Danson plays the grown-up James, who reflects back on his childhood when he realizes his power to talk to the dead. The scenes of young James have a stark believability about them, but by the time Mary Steenburgen (Danson's real-life wife) arrives in his adulthood as a police detective who easily believes James' ability, "Living with the Dead" gets loony.

After a start that's rooted in some sort of reality, "Living With the Dead" becomes a supernatural murder mystery as James and the detective try to figure out who's killing teen-age boys by burying them alive.

This depressing story could have made a creepy episode of "The X-Files" -- and maybe at some point it did -- but as a drawn-out miniseries there are too many children-in-jeopardy scenes. Maybe CBS is going for the coveted masochist demographic.

Danson, besides looking ill throughout the program, overdoes the gaping mouth, I-can't-believe-what-I'm-seeing thing. He's also the most apologetic psychic ever, constantly saying "sorry" for his impolite conversations with ghosts no one else can see.

Soon he'll owe an apology to anyone who sits through this miniseries.

'The Gathering Storm' (8 p.m. tomorrow, HBO)

An intriguing snapshot of Winston Churchill (Albert Finney) from 1934 to the start of World War II, "The Gathering Storm" shows the political games played in England as Germany armed itself for war.

It's a riveting, intimate sliver of an oncoming, epic conflict that's almost Merchant-Ivory in feel (minus most of the frustrating repression).

Directed by Richard Loncraine ("Band of Brothers," "Richard III"), the film depicts 60-year-old Churchill as both a benevolent dictator to his staff and a husband who realizes how much he loves and needs his wife, Clemmie (Vanessa Redgrave), only after she leaves on a four-month voyage.

Before then, he's overly caught up in international affairs and salvaging what he thinks is the twilight of his career.

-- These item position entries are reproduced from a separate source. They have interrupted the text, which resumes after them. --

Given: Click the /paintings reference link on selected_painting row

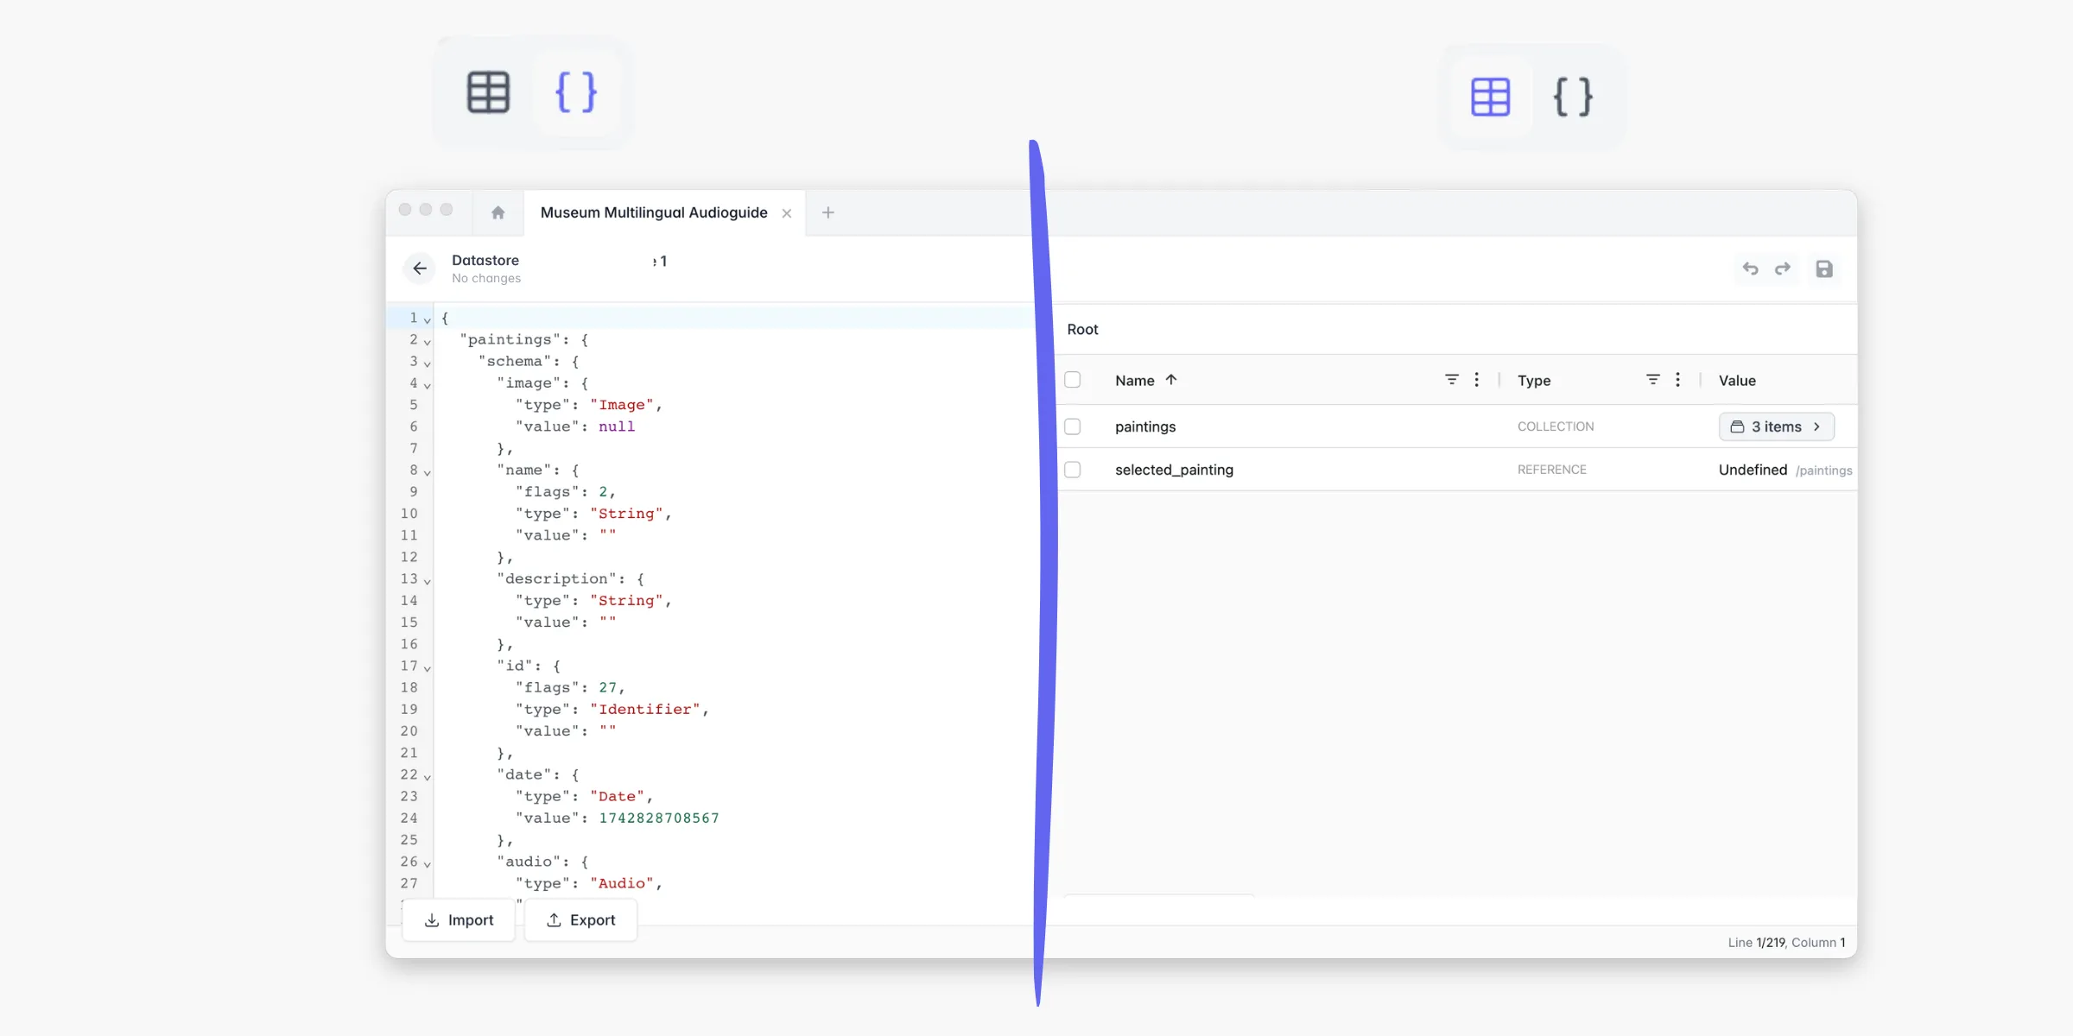Looking at the screenshot, I should (x=1824, y=471).
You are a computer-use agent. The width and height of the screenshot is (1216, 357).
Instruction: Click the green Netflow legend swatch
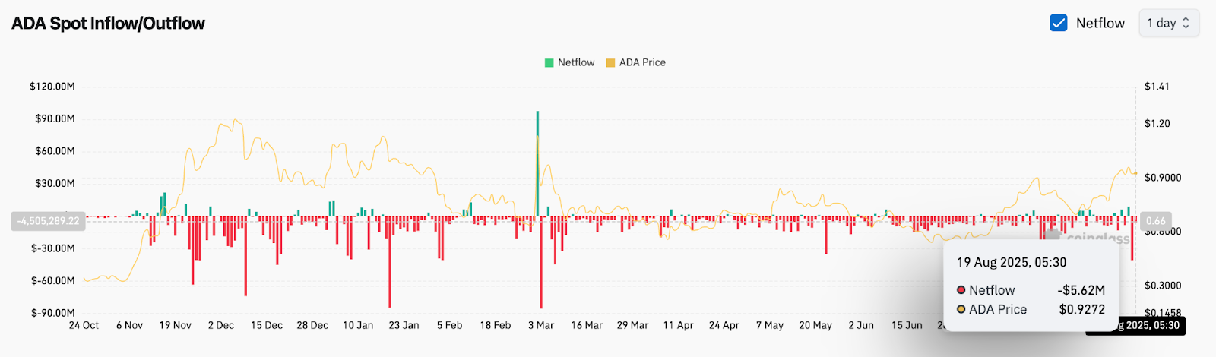549,63
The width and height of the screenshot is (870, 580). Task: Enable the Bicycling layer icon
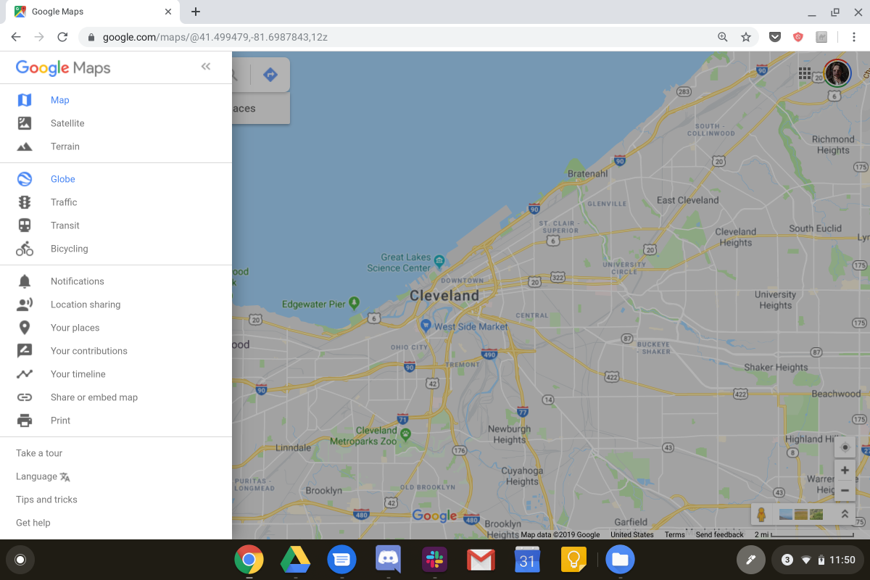[25, 249]
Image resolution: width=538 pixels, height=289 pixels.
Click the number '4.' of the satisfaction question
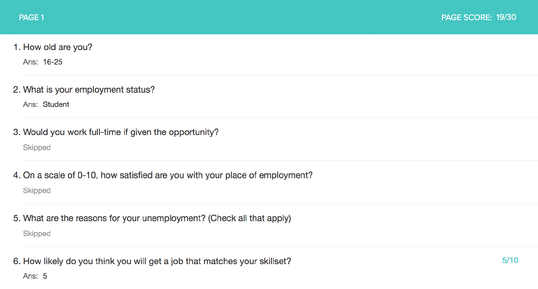pyautogui.click(x=17, y=175)
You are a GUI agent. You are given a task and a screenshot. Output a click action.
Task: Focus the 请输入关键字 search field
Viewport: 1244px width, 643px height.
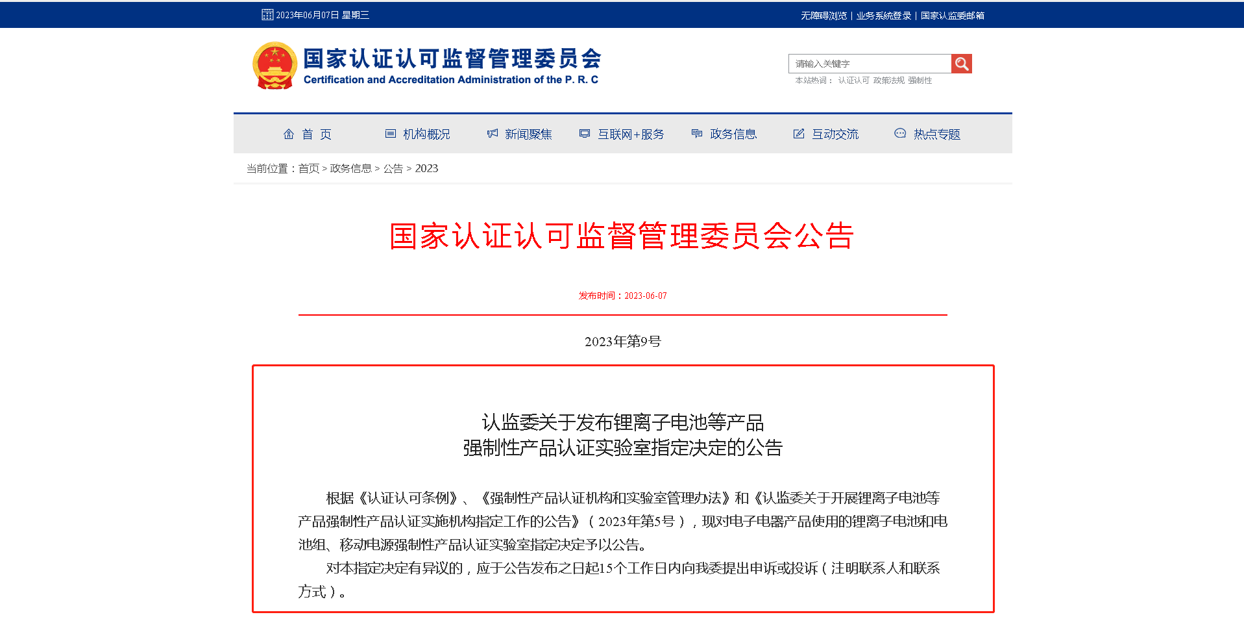coord(870,64)
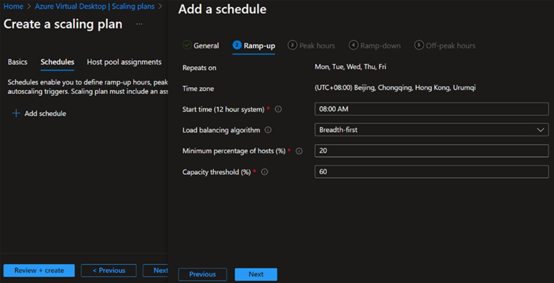Click info icon for Minimum percentage of hosts
The height and width of the screenshot is (283, 554).
click(299, 151)
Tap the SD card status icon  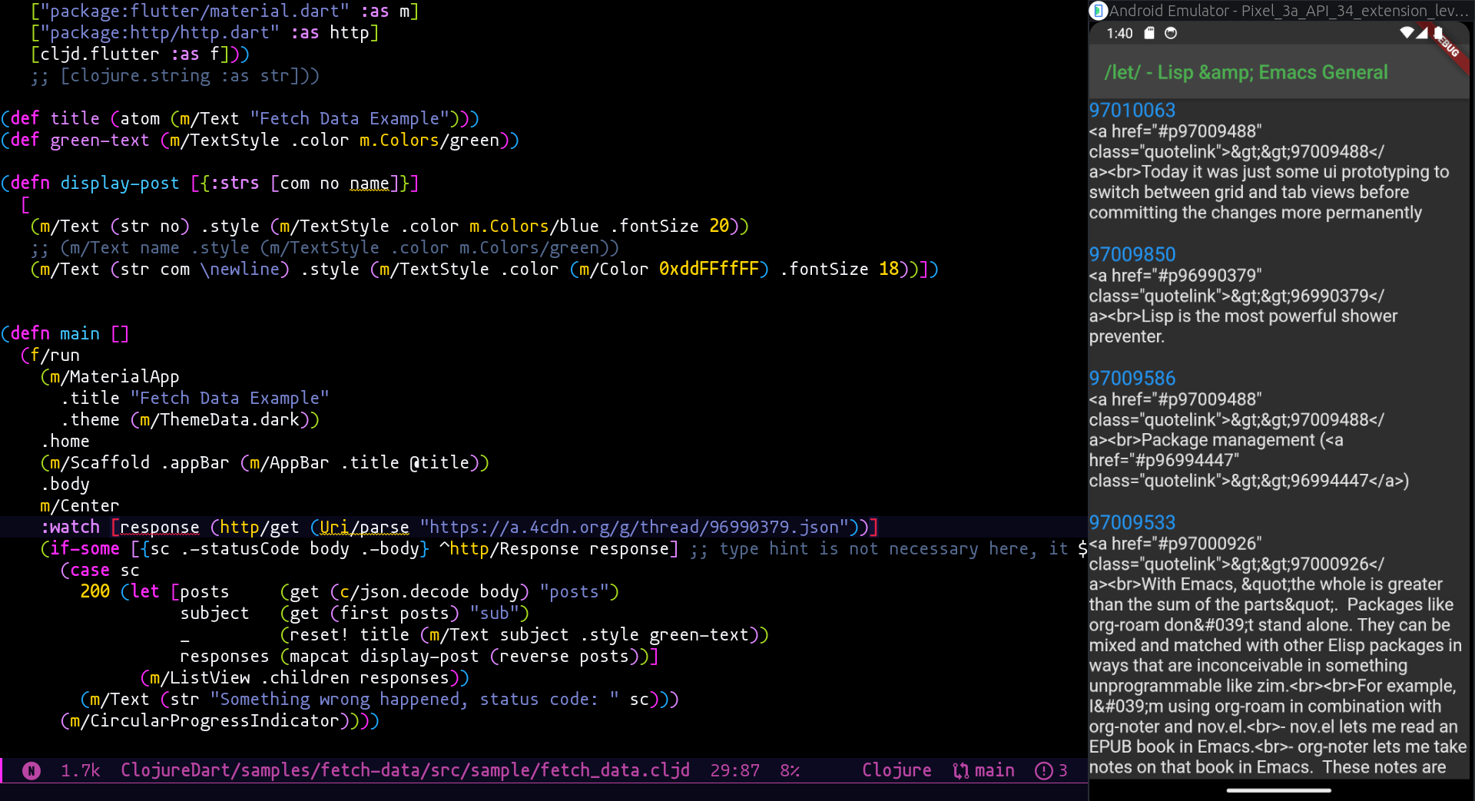[1149, 33]
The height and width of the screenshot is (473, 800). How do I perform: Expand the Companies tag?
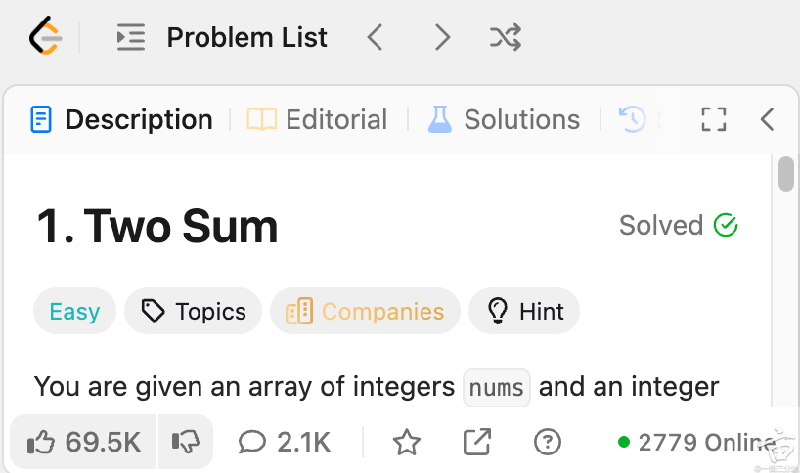point(366,311)
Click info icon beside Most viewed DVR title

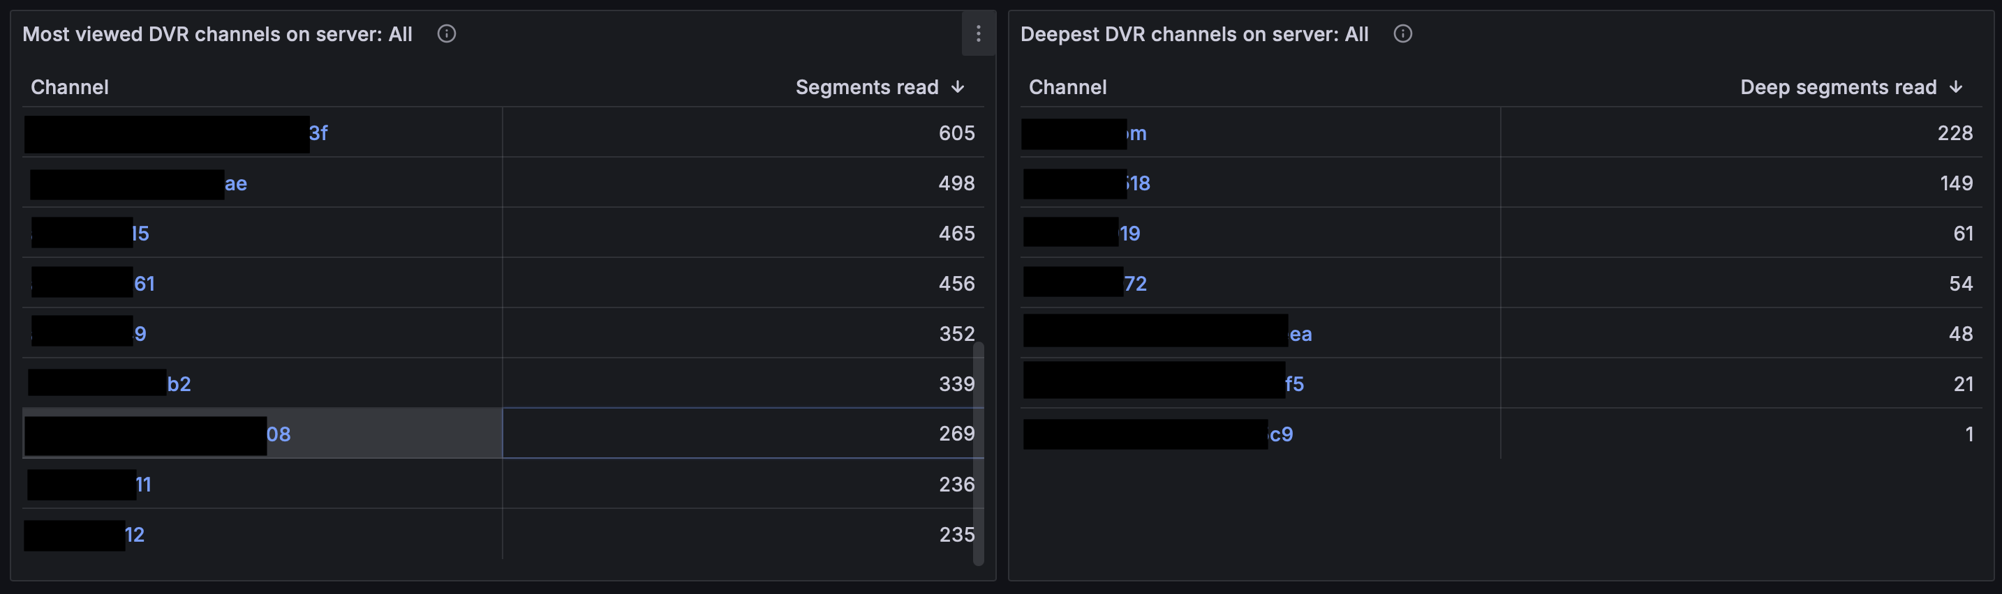(446, 33)
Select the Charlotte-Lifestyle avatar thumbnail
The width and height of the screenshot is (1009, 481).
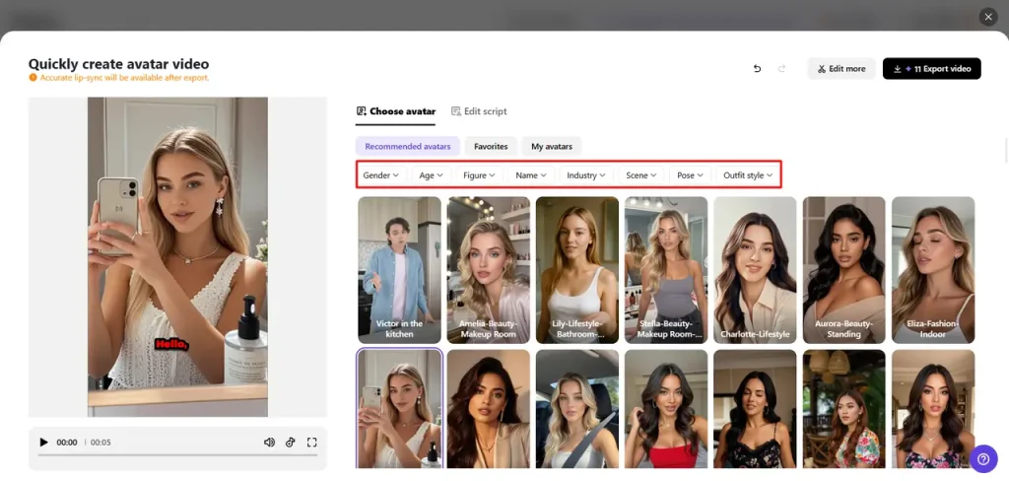pos(755,270)
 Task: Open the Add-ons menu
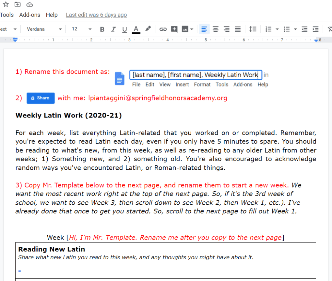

"My dear, I'm trying to save India from Mr. Gandhi and his gang of subversive Hindus, to save British Imperial power from a disastrous eclipse and to save the Tory party from an act of shame and dishonor," Churchill blusters early in the film.

Finney's commitment to the character is so complete, the actor quickly disappears. Only the cigar-smoking, dry-witted Churchill remains. As good as he is at ordering around his devoted butler, Finney's performance is equally as skillful in scenes of touching devotion with Redgrave's patient Clemmie.

Churchill's children aren't particularly well developed, but the story isn't about them. It does, however, include Churchill's dealings with political allies, including one played by recent Oscar winner Jim Broadbent ("Iris," "Moulin Rouge"), and a foreign service officer (Linus Roache) who provides Churchill with secret information that fuels his prescient rants against Germany's military buildup.

Anyone expecting a World War II movie will be disappointed. "The Gathering Storm" ends just as the war begins, but it's a fascinating character study about one of the pivotal figures in 20th-century history.